→ **Data for this exercise**

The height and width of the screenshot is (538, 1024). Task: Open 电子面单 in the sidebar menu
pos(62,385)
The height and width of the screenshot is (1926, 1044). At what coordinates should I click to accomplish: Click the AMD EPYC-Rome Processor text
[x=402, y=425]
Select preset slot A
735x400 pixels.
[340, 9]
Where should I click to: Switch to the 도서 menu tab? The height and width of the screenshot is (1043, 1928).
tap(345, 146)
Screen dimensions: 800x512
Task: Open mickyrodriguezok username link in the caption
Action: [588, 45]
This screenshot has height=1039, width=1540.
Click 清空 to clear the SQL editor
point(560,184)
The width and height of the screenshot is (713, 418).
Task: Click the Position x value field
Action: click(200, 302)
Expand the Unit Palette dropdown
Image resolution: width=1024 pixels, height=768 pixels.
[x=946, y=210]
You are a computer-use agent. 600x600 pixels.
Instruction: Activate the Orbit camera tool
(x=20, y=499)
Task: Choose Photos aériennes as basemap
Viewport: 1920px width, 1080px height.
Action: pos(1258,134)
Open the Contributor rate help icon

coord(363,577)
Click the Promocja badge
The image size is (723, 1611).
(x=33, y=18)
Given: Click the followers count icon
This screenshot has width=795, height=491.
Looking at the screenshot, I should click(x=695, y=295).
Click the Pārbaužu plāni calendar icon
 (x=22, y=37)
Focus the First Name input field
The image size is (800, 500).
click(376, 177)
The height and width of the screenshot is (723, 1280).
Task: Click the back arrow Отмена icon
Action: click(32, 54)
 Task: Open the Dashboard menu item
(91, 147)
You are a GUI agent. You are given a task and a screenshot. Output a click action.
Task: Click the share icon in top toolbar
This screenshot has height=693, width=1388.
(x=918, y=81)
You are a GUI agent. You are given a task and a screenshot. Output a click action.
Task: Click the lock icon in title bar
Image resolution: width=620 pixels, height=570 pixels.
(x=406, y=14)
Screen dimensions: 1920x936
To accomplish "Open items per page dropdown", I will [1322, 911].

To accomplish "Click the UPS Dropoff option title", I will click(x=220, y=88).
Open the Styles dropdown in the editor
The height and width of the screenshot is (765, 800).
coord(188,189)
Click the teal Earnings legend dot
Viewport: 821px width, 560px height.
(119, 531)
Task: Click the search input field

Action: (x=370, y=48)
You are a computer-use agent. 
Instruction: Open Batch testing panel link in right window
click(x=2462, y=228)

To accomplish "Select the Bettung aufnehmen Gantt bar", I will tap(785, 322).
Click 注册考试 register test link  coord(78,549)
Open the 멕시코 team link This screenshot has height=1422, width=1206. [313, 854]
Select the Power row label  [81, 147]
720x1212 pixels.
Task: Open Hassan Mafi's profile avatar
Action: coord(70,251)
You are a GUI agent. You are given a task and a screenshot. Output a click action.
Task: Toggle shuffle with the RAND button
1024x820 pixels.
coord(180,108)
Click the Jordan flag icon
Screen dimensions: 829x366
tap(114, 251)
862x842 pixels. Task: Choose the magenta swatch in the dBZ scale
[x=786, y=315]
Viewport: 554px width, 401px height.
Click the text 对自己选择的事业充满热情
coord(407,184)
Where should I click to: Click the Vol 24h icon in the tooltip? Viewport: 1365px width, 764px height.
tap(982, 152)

→ **Set exercise**
Reproduce the entries from the line with "Task: Click the search input field" through the end of the entries, keeping every line unchanged.

→ **Answer to the problem**
Task: Click the search input field

Action: (x=370, y=48)
You are a computer-use agent. 
Instruction: Open Batch testing panel link in right window
click(x=2462, y=228)

To accomplish "Select the Bettung aufnehmen Gantt bar", I will tap(785, 322).
Click 注册考试 register test link  coord(78,549)
Open the 멕시코 team link This screenshot has height=1422, width=1206. [313, 854]
Select the Power row label  [81, 147]
720x1212 pixels.
Task: Open Hassan Mafi's profile avatar
Action: coord(70,251)
You are a GUI agent. You are given a task and a screenshot. Output a click action.
Task: Toggle shuffle with the RAND button
1024x820 pixels.
coord(180,108)
Click the Jordan flag icon
Screen dimensions: 829x366
tap(114, 251)
862x842 pixels. Task: Choose the magenta swatch in the dBZ scale
[x=786, y=315]
Viewport: 554px width, 401px height.
Click the text 对自己选择的事业充满热情
coord(407,184)
Where should I click to: Click the Vol 24h icon in the tooltip? Viewport: 1365px width, 764px height.
tap(982, 152)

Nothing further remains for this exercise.